§ **PAGE TEXT**
■ ■ ■ ■

Try this: Remove distractions like family members and technology (phone/computer) so you can enjoy 3-5 min. of uninterrupted private time. Then retrieve a simple food like a piece of fruit: an apple, orange, prune—whatever you have on hand. Hold it in your hand and look at it closely, really explore it with your senses of sight and touch to discover its color, texture, weight, temperature. Now smell its fragrance. Bring the fruit up to your mouth and notice if your tastebuds have awakened; maybe you’ve begun salivating in anticipation of the imminent tasting experience. Go ahead and open your mouth to receive a portion of the fruit, but instead of immediately chomping down with your teeth and taking a bite, just hold it there with your lips at the entrance for a moment. Count to 10, while being aware of your emotional reaction. (Clue: This delay in gratification often feels like torture!) Now allow your front teeth to do their work; fully receive that bite into your mouth and again stop for a count of 10 to notice your response. Challenging, eh?! Now, proceed with your usual mastication, but instead of performing this task unconsciously, pay attention to how your teeth, tongue and jaw interact. Also give yourself permission to experience all the other sensory details that accompany this miraculous, never-to-be-repeated adventure. I’ll bet you’ve rarely, if ever, eaten a piece of fruit so consciously, so “mindfully.” I’ll also bet that, while you did that just now, rather than flying by, your time felt suspended.

■ ■ ■ ■

§ **GIVEN INFORMATION**
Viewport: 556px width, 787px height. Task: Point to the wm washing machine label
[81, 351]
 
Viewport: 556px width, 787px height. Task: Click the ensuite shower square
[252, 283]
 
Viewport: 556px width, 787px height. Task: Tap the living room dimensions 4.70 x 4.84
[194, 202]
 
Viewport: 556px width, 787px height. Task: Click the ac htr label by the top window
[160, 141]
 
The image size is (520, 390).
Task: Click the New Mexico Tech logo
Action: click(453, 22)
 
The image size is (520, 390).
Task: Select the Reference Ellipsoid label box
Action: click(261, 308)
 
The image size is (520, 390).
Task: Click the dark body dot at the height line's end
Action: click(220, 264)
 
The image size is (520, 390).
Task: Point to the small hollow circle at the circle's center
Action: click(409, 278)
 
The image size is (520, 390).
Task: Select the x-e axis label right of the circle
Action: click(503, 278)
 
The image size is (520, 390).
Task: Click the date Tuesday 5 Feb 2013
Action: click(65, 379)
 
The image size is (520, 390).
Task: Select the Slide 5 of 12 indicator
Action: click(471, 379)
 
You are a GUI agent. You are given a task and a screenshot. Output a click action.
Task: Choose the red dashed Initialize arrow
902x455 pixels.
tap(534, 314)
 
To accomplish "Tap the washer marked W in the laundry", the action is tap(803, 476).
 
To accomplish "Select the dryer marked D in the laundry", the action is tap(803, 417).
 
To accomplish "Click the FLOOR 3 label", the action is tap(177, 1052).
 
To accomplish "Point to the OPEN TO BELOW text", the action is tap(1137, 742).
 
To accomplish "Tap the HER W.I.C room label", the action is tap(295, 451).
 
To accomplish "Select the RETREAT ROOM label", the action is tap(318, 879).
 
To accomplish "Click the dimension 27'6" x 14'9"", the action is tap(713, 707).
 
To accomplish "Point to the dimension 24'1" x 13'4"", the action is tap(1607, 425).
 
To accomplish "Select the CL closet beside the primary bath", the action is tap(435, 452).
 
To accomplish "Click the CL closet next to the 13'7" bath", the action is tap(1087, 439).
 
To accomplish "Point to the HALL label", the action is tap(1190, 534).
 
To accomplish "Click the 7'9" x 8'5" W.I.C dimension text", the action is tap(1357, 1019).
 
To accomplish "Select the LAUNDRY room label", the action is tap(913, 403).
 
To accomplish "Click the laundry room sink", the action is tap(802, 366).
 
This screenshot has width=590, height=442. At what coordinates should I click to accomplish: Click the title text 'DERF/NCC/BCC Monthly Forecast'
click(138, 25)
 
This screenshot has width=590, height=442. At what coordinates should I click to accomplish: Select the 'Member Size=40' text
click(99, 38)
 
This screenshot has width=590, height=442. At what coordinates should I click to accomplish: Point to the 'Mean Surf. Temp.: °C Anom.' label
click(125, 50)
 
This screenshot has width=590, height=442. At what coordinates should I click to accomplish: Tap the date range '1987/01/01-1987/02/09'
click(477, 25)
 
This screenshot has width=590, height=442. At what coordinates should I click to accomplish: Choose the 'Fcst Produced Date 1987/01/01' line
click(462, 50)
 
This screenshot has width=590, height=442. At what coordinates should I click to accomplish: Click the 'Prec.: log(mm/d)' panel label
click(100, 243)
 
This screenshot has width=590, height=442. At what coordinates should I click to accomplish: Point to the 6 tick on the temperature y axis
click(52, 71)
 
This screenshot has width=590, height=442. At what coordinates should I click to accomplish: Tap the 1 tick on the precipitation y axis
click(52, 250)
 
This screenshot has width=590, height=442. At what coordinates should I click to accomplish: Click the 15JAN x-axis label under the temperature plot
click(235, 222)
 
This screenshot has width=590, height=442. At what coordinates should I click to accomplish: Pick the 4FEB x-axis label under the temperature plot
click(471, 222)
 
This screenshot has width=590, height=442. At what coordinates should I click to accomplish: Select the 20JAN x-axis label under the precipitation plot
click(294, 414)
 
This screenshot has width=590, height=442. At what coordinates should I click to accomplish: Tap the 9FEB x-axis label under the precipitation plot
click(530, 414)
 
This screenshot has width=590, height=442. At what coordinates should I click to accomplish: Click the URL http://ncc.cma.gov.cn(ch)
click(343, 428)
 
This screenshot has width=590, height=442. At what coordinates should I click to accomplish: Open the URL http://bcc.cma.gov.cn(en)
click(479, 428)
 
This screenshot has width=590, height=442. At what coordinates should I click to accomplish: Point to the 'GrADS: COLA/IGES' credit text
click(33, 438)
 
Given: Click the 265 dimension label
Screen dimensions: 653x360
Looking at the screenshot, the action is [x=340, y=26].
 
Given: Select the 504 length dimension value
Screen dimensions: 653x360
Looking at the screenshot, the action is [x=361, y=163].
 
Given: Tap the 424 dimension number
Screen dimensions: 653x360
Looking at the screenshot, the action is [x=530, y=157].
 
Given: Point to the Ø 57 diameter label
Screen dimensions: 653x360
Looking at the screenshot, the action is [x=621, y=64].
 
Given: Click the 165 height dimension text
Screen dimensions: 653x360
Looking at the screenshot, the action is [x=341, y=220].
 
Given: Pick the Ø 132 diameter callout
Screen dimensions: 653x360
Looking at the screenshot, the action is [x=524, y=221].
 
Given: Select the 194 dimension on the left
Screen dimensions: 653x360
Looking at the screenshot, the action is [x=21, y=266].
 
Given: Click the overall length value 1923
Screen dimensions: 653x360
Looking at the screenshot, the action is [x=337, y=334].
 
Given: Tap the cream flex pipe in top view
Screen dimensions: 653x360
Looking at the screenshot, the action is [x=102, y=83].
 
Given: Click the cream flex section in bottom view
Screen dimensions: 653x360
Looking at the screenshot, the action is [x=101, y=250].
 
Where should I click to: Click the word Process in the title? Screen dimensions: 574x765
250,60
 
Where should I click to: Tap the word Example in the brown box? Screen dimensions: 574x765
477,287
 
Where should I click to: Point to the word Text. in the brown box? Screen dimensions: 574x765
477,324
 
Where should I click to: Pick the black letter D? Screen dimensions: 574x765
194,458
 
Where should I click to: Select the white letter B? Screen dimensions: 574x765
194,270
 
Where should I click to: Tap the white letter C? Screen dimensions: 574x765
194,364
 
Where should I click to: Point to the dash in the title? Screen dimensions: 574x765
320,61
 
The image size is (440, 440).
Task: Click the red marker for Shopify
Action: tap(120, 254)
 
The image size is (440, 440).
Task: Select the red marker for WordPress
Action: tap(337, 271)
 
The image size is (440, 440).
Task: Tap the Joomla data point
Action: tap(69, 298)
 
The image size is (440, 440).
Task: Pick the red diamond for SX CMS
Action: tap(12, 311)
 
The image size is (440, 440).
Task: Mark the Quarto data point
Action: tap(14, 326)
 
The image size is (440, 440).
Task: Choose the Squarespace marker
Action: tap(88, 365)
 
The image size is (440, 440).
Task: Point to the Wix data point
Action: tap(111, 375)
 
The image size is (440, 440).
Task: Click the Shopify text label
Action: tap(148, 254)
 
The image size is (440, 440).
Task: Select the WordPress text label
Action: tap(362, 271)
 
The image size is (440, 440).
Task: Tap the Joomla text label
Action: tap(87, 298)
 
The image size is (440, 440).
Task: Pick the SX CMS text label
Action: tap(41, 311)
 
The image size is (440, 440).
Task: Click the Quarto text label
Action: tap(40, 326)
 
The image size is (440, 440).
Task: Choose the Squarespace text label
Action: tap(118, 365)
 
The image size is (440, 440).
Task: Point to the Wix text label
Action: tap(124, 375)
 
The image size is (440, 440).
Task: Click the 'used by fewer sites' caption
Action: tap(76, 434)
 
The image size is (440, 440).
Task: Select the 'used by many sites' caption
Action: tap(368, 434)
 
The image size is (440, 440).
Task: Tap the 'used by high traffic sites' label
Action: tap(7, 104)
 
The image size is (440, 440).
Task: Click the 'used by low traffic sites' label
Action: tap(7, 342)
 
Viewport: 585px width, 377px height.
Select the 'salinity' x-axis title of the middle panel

■ ■ ■ ■

§ **SET TASK 1**
In the mindful fruit-eating passage, how long should you pause while holding the fruit at the entrance of your mouth before biting?
§ **SET TASK 2**
Write a continuation of the mindful fruit-eating passage, picking up after its final sentence.

§ **TASK OUTPUT 1**
For a count of 10.

§ **TASK OUTPUT 2**
Mindfulness—deliberately paying attention to what’s going on around and/or within us, ideally in a spirit of curiosity and non-judgement—could be the single most powerful way of maximizing our time and our day. Unlike the auto-pilot nature of multi-tasking (which, as already stated, fosters acceleration and unconsciousness, not to mention scattered sesame seeds!), mindfulness encourages slowing down and soaking up the details of our lives. Those ways of being can positively influence our perception of time.
Mindfulness can be cultivated through an informal practice of focusing on the simplest of everyday activities (as the one just described), and also through an extended, formal practice like meditation. As a student of both, decades of personal experience have taught me that, when we’re paying attention more frequently, time actually feels expanded because those moments are being more fully (consciously) experienced.
My mindfulness coaching clients are often surprised and intrigued by the invitation to focus on mundane tasks like waking up… using the toilet… pouring coffee… looking out windows and up at the sky… folding wash… chopping vegetables… beginning and ending a myriad of activities we typically do unconsciously as we efficiently multi-task throughout our day. They’re always amazed at how the quality and even perceived quantity of their day increases with their regular practice.
We miss and waste so much when we don’t pay attention. Yes, a moment represents a very small increment of time. Yet just as the tiny sesame seed, that moment contains within itself a gift, a miracle; added together, those moments represent the very stuff of our lives. When we choose to focus on more of those moments, our daily experiences, as toasting, can be far less chaotic and stressful. Indeed, when we choose to be more mindful, we help create a fuller, richer, more thoroughly embraced life.
If you’d like to experience your time expanded, I invite you to consider exploring mindfulness. If you suspect you could use some guidance learning how to practice more effectively and consistently, please contact me using the information below. It would be a pleasure and privilege to support you along that fascinating, empowering journey!
May I, we & all beings fully experience more of the moments that make up our lives.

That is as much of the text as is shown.